Copy out the records below line for line, without changing anything.
── Given entries ──
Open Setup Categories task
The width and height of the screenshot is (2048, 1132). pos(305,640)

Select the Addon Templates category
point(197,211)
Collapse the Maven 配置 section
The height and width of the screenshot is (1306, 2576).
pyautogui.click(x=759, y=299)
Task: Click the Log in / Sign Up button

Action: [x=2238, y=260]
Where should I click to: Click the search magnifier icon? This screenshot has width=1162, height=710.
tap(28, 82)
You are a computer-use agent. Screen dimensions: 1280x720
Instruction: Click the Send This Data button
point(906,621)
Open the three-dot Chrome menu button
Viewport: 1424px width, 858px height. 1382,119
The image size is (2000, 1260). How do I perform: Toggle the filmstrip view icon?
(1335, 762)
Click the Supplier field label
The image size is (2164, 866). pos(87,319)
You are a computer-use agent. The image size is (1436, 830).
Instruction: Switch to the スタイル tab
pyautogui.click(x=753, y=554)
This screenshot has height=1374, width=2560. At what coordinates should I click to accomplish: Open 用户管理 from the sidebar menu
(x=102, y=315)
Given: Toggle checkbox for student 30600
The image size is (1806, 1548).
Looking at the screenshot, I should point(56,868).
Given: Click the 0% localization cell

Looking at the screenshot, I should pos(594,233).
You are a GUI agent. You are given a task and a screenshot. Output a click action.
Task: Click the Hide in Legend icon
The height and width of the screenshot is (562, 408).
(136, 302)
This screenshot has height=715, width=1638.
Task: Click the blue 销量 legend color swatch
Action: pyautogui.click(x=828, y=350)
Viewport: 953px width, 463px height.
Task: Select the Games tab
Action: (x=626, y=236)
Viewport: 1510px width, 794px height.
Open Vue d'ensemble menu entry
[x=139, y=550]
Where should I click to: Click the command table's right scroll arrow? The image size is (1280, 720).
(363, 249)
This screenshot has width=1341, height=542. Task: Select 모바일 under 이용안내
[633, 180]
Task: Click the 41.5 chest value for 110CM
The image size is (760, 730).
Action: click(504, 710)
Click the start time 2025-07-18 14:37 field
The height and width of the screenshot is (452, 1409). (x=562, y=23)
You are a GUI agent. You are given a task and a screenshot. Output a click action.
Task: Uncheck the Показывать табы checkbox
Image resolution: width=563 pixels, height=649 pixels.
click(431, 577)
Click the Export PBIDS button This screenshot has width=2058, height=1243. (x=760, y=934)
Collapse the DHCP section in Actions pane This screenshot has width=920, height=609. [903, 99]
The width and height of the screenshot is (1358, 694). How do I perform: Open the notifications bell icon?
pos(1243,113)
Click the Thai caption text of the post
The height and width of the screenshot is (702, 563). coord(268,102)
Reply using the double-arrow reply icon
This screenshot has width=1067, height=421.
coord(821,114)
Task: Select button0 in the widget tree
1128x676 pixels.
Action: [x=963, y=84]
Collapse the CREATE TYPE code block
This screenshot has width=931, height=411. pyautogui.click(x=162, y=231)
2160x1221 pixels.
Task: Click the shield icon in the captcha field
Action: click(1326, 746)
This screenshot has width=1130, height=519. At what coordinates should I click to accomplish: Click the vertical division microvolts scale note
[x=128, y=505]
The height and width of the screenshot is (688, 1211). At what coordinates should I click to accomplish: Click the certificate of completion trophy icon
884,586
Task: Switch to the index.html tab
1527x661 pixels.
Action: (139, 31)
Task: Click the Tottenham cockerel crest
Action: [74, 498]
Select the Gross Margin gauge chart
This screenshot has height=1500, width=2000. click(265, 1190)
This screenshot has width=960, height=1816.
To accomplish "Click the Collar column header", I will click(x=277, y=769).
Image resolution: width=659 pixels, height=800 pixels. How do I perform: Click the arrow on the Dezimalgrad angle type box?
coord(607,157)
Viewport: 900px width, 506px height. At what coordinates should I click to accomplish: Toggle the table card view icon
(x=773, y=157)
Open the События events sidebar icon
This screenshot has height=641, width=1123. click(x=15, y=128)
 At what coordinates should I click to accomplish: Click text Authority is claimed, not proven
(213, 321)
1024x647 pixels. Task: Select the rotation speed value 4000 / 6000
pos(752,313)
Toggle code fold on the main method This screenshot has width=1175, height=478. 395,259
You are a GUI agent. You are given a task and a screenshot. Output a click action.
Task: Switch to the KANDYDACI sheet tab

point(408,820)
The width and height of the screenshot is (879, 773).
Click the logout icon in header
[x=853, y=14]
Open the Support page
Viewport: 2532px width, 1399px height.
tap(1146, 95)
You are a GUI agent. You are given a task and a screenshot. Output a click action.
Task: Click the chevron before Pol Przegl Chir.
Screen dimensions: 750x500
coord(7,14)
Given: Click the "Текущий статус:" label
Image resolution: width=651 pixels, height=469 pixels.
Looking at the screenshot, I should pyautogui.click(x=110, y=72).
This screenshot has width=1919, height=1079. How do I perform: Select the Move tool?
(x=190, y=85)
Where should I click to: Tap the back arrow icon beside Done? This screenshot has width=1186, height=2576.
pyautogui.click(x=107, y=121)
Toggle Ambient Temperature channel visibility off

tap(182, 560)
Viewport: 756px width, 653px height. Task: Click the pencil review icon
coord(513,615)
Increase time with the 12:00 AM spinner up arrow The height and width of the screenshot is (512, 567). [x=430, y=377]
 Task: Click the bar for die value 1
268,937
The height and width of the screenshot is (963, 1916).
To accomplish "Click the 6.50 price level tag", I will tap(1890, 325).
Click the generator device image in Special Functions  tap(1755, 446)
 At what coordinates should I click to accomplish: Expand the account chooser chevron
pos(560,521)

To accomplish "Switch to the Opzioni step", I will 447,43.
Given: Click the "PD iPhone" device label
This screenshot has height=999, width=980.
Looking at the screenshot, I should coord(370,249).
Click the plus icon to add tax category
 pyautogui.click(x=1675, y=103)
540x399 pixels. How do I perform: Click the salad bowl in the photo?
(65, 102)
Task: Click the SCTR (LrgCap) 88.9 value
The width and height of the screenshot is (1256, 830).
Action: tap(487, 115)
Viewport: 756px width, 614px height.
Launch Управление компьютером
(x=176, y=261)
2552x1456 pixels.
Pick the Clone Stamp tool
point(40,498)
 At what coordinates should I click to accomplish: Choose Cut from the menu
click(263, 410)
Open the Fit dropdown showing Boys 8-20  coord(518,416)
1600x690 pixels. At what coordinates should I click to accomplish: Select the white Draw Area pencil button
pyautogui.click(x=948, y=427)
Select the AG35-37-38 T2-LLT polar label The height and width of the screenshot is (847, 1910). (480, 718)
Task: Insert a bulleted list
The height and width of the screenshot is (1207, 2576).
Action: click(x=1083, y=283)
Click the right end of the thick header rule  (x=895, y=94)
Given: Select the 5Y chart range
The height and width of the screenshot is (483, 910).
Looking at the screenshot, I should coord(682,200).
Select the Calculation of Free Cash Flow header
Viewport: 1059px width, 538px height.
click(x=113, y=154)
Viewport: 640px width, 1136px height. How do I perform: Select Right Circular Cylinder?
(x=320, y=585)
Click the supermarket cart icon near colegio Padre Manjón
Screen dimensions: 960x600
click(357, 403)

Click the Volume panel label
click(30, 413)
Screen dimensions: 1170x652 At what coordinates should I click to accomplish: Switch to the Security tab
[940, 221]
───
→ In response:
Open Setup Categories task
The width and height of the screenshot is (2048, 1132). pos(305,640)

Select the Addon Templates category
point(197,211)
Collapse the Maven 配置 section
The height and width of the screenshot is (1306, 2576).
pyautogui.click(x=759, y=299)
Task: Click the Log in / Sign Up button

Action: [x=2238, y=260]
Where should I click to: Click the search magnifier icon? This screenshot has width=1162, height=710.
tap(28, 82)
You are a computer-use agent. Screen dimensions: 1280x720
Instruction: Click the Send This Data button
point(906,621)
Open the three-dot Chrome menu button
Viewport: 1424px width, 858px height. 1382,119
The image size is (2000, 1260). How do I perform: Toggle the filmstrip view icon?
(1335, 762)
Click the Supplier field label
The image size is (2164, 866). pos(87,319)
You are a computer-use agent. The image size is (1436, 830).
Instruction: Switch to the スタイル tab
pyautogui.click(x=753, y=554)
This screenshot has height=1374, width=2560. At what coordinates should I click to accomplish: Open 用户管理 from the sidebar menu
(x=102, y=315)
Given: Toggle checkbox for student 30600
The image size is (1806, 1548).
Looking at the screenshot, I should point(56,868).
Given: Click the 0% localization cell

Looking at the screenshot, I should pos(594,233).
You are a GUI agent. You are given a task and a screenshot. Output a click action.
Task: Click the Hide in Legend icon
The height and width of the screenshot is (562, 408).
(136, 302)
This screenshot has height=715, width=1638.
Task: Click the blue 销量 legend color swatch
Action: pyautogui.click(x=828, y=350)
Viewport: 953px width, 463px height.
Task: Select the Games tab
Action: (x=626, y=236)
Viewport: 1510px width, 794px height.
Open Vue d'ensemble menu entry
[x=139, y=550]
Where should I click to: Click the command table's right scroll arrow? The image size is (1280, 720).
(363, 249)
This screenshot has width=1341, height=542. Task: Select 모바일 under 이용안내
[633, 180]
Task: Click the 41.5 chest value for 110CM
The image size is (760, 730).
Action: click(504, 710)
Click the start time 2025-07-18 14:37 field
The height and width of the screenshot is (452, 1409). (x=562, y=23)
You are a GUI agent. You are given a task and a screenshot. Output a click action.
Task: Uncheck the Показывать табы checkbox
Image resolution: width=563 pixels, height=649 pixels.
click(431, 577)
Click the Export PBIDS button This screenshot has width=2058, height=1243. (x=760, y=934)
Collapse the DHCP section in Actions pane This screenshot has width=920, height=609. [903, 99]
The width and height of the screenshot is (1358, 694). How do I perform: Open the notifications bell icon?
pos(1243,113)
Click the Thai caption text of the post
The height and width of the screenshot is (702, 563). coord(268,102)
Reply using the double-arrow reply icon
This screenshot has width=1067, height=421.
coord(821,114)
Task: Select button0 in the widget tree
1128x676 pixels.
Action: [x=963, y=84]
Collapse the CREATE TYPE code block
This screenshot has width=931, height=411. pyautogui.click(x=162, y=231)
2160x1221 pixels.
Task: Click the shield icon in the captcha field
Action: click(1326, 746)
This screenshot has width=1130, height=519. At what coordinates should I click to accomplish: Click the vertical division microvolts scale note
[x=128, y=505]
The height and width of the screenshot is (688, 1211). At what coordinates should I click to accomplish: Click the certificate of completion trophy icon
884,586
Task: Switch to the index.html tab
1527x661 pixels.
Action: (139, 31)
Task: Click the Tottenham cockerel crest
Action: [74, 498]
Select the Gross Margin gauge chart
This screenshot has height=1500, width=2000. click(265, 1190)
This screenshot has width=960, height=1816.
To accomplish "Click the Collar column header", I will click(x=277, y=769).
Image resolution: width=659 pixels, height=800 pixels. How do I perform: Click the arrow on the Dezimalgrad angle type box?
coord(607,157)
Viewport: 900px width, 506px height. At what coordinates should I click to accomplish: Toggle the table card view icon
(x=773, y=157)
Open the События events sidebar icon
This screenshot has height=641, width=1123. click(x=15, y=128)
 At what coordinates should I click to accomplish: Click text Authority is claimed, not proven
(213, 321)
1024x647 pixels. Task: Select the rotation speed value 4000 / 6000
pos(752,313)
Toggle code fold on the main method This screenshot has width=1175, height=478. 395,259
You are a GUI agent. You are given a task and a screenshot. Output a click action.
Task: Switch to the KANDYDACI sheet tab

point(408,820)
The width and height of the screenshot is (879, 773).
Click the logout icon in header
[x=853, y=14]
Open the Support page
Viewport: 2532px width, 1399px height.
tap(1146, 95)
You are a GUI agent. You are given a task and a screenshot. Output a click action.
Task: Click the chevron before Pol Przegl Chir.
Screen dimensions: 750x500
coord(7,14)
Given: Click the "Текущий статус:" label
Image resolution: width=651 pixels, height=469 pixels.
Looking at the screenshot, I should pyautogui.click(x=110, y=72).
This screenshot has width=1919, height=1079. How do I perform: Select the Move tool?
(x=190, y=85)
Where should I click to: Tap the back arrow icon beside Done? This screenshot has width=1186, height=2576.
pyautogui.click(x=107, y=121)
Toggle Ambient Temperature channel visibility off

tap(182, 560)
Viewport: 756px width, 653px height. Task: Click the pencil review icon
coord(513,615)
Increase time with the 12:00 AM spinner up arrow The height and width of the screenshot is (512, 567). [x=430, y=377]
 Task: Click the bar for die value 1
268,937
The height and width of the screenshot is (963, 1916).
To accomplish "Click the 6.50 price level tag", I will tap(1890, 325).
Click the generator device image in Special Functions  tap(1755, 446)
 At what coordinates should I click to accomplish: Expand the account chooser chevron
pos(560,521)

To accomplish "Switch to the Opzioni step", I will 447,43.
Given: Click the "PD iPhone" device label
This screenshot has height=999, width=980.
Looking at the screenshot, I should coord(370,249).
Click the plus icon to add tax category
 pyautogui.click(x=1675, y=103)
540x399 pixels. How do I perform: Click the salad bowl in the photo?
(65, 102)
Task: Click the SCTR (LrgCap) 88.9 value
The width and height of the screenshot is (1256, 830).
Action: tap(487, 115)
Viewport: 756px width, 614px height.
Launch Управление компьютером
(x=176, y=261)
2552x1456 pixels.
Pick the Clone Stamp tool
point(40,498)
 At what coordinates should I click to accomplish: Choose Cut from the menu
click(263, 410)
Open the Fit dropdown showing Boys 8-20  coord(518,416)
1600x690 pixels. At what coordinates should I click to accomplish: Select the white Draw Area pencil button
pyautogui.click(x=948, y=427)
Select the AG35-37-38 T2-LLT polar label The height and width of the screenshot is (847, 1910). (480, 718)
Task: Insert a bulleted list
The height and width of the screenshot is (1207, 2576).
Action: click(x=1083, y=283)
Click the right end of the thick header rule  (x=895, y=94)
Given: Select the 5Y chart range
The height and width of the screenshot is (483, 910).
Looking at the screenshot, I should coord(682,200).
Select the Calculation of Free Cash Flow header
Viewport: 1059px width, 538px height.
click(x=113, y=154)
Viewport: 640px width, 1136px height. How do I perform: Select Right Circular Cylinder?
(x=320, y=585)
Click the supermarket cart icon near colegio Padre Manjón
Screen dimensions: 960x600
click(357, 403)

Click the Volume panel label
click(30, 413)
Screen dimensions: 1170x652 At what coordinates should I click to accomplish: Switch to the Security tab
[940, 221]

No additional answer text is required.